Studie prognostiziert: Bis 2050 sind westliche Männer zeugungsunfähig

Die Zeugung auf natürlichem Wege könnte schon bald Geschichte werden. Die Zeugungsfähigkeit von Männern der westlichen Nationen ist dramatisch gesunken. Schuld daran sollen Umweltgifte sein, aber auch Lifestyle-Einflüsse wie Übergewicht, Alkohol und Zigaretten.

Immer mehr Paar sind ungewollt kinderlos und/oder erleiden Fehlgeburten. Neben möglichen Ursachen im weiblichen Körper rückten Wissenschaftler nun die Qualität des Spermas in den Mittelpunkt der Untersuchungen. Was sie entdeckten, ist alarmierend.

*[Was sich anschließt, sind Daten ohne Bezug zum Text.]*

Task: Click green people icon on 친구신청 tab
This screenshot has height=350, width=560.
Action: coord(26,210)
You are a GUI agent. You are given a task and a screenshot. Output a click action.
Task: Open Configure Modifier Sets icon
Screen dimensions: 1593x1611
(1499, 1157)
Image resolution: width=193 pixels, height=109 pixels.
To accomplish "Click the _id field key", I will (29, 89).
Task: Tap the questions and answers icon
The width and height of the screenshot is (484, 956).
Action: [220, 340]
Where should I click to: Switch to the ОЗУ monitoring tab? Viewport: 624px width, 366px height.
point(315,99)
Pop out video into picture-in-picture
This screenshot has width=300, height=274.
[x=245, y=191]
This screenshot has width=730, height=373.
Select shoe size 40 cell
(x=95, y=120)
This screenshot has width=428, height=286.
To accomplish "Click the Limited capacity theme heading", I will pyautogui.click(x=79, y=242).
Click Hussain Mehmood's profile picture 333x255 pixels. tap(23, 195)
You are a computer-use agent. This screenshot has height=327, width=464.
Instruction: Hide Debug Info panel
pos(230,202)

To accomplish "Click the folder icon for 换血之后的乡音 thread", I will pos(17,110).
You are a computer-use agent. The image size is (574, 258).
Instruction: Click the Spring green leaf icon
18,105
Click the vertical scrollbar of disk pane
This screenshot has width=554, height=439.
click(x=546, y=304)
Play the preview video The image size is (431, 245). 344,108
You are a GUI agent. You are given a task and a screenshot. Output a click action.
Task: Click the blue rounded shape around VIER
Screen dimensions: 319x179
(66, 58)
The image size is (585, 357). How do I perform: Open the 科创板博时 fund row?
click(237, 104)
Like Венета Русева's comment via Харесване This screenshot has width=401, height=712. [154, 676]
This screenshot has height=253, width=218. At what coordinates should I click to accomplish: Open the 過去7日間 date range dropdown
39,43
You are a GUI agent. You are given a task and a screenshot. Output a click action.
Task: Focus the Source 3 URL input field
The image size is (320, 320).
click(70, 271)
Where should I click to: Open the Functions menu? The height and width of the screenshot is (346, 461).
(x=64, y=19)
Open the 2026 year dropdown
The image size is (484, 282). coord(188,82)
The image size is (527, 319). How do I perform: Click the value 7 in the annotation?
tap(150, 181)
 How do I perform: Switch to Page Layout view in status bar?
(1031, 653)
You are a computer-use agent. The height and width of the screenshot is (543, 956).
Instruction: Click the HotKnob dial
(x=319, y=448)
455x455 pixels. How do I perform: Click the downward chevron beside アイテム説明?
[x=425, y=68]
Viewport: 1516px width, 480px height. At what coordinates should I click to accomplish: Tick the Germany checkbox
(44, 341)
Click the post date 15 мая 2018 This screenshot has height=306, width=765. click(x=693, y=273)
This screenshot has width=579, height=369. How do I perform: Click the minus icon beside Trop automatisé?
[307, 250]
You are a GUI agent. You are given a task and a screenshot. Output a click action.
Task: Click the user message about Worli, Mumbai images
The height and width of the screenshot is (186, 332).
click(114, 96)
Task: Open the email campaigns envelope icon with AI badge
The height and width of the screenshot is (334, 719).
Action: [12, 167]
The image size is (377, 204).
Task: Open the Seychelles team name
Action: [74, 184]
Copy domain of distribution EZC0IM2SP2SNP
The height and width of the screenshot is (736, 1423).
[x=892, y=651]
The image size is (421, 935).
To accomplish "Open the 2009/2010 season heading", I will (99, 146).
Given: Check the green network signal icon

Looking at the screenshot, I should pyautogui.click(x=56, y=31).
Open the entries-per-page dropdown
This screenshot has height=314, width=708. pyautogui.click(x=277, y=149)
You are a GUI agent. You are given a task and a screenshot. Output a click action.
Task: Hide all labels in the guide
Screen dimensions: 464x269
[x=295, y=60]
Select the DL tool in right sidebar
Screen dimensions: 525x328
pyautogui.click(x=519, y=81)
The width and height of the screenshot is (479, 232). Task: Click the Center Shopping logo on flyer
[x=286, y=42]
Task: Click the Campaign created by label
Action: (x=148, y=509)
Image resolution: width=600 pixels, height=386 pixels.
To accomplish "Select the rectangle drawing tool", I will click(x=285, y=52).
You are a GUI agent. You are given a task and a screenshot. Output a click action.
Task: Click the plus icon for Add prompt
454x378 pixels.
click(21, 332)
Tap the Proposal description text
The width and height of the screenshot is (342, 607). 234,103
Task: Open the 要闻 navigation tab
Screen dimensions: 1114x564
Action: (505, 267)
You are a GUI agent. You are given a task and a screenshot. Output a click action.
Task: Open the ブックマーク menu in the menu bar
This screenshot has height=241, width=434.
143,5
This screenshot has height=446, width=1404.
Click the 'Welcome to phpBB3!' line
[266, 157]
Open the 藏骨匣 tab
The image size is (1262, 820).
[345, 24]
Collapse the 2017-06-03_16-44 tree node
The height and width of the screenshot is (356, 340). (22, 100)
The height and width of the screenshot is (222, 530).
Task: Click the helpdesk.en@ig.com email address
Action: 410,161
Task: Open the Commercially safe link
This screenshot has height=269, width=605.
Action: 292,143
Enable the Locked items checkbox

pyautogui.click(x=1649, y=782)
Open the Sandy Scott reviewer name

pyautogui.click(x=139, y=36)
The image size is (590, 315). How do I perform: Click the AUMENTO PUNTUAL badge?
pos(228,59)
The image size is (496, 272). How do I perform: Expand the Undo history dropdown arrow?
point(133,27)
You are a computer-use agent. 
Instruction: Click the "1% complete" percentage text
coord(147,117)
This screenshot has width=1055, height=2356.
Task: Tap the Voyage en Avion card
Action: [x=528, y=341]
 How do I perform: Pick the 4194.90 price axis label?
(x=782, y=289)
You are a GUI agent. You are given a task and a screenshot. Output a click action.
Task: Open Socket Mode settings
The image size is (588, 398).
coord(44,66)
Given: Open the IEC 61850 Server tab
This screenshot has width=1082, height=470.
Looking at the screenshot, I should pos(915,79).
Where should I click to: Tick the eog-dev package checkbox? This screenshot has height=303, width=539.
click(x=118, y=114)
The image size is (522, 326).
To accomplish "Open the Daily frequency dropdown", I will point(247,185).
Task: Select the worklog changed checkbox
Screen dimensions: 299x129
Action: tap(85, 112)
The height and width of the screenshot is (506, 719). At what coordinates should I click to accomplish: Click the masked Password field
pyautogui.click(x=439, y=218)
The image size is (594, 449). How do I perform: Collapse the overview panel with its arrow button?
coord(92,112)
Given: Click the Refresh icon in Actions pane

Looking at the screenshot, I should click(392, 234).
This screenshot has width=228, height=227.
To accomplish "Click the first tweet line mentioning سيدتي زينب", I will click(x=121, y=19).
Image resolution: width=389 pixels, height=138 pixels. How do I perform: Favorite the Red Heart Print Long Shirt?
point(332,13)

Eine internationale Wissenschaftlergruppe um Hagai Levine von der Hebrew University in Jerusalem habe in einer Metastudie Samenspenden von 42.935 Männern ausgewertet, berichtet „Focus Online“. Demnach sei die durchschnittliche Spermienzahl pro Samenerguss zwischen 1973 und 2011 um knapp 60 Prozent gesunken und sie sinke weiterhin. Die Wissenschaftler prognostizieren, dass jedes Jahr 1,6 Prozent weniger Samenzellen im Sperma vieler Männer enthalten seien. „Das ist ein dringender Weckruf“, warnt Levine. Wenn die Entwicklung so weiterginge, sei in spätestens 30 Jahren für die meisten Paare eine Zeugung auf natürlichem Weg nicht mehr möglich, so der Experte für Reproduktionsmedizin. Ob künstliche Befruchtung das Zeugungsproblem lösen kann, muss noch geklärt werden. Die Fehlgeburtenrate nach künstlichen Befruchtungen ist hoch.

Der Spermienmangel sei jedoch nicht nur ein alarmierendes Zeichen für die Entwicklung der Menschheit, er sei auch gesundheitlich bedenklich. „Weniger Spermien gehen einher mit mehr Krankheiten und frühem Tod“, sagt Levine. „Dieser Zusammenhang ist wissenschaftlich belegt.“

Betroffen seien von der Veränderung hauptsächlich Männer aus Europa, Nordamerika, Australien und Neuseeland. Bei Männern aus Südamerika, Afrika und Asien wurde das Problem noch nicht nachgewiesen. Die Wissenschaftler vermuten, dass Umwelteinflüsse zusammen mit Übergewicht, Alkohol- und Zigarettenkonsum an dem Phänomen schuld sein könnten. Laut „Focus Online“ stehen vor allem Chemikalien unter Verdacht, die sich im Körper wie Hormone verhalten. Weichmacher in Plastik und UV-Blocker in Sonnencremes werden an erster Stelle genannt. Seit längerem stehen Phthalate in der Kritik. Die Weichmacher in Plastikmaterialien werden jährlich millionenfach hergestellt und wurden inzwischen überall auf der Welt nachgewiesen: Im Wasser, in Lebensmitteln, in der Luft und im menschlichen Körper. Hinlänglich bekannt ist auch, dass Phthalate sich im Körper wie das weibliche Hormon Östrogen verhalten. Die Körper werden dadurch weiblicher, auch die der Männer.

Die Reproduktionsmedizinerin Shanna Swan von der Mount Sinai School of Medicine in New York hat herausgefunden, dass Phthalate schon in der Schwangerschaft die körperliche Entwicklung von männlichen Babys beeinflussen. Betroffene Kinder hätten bis ins Erwachsenenalter weniger Spermien sowie kleinere Hoden und Penisse.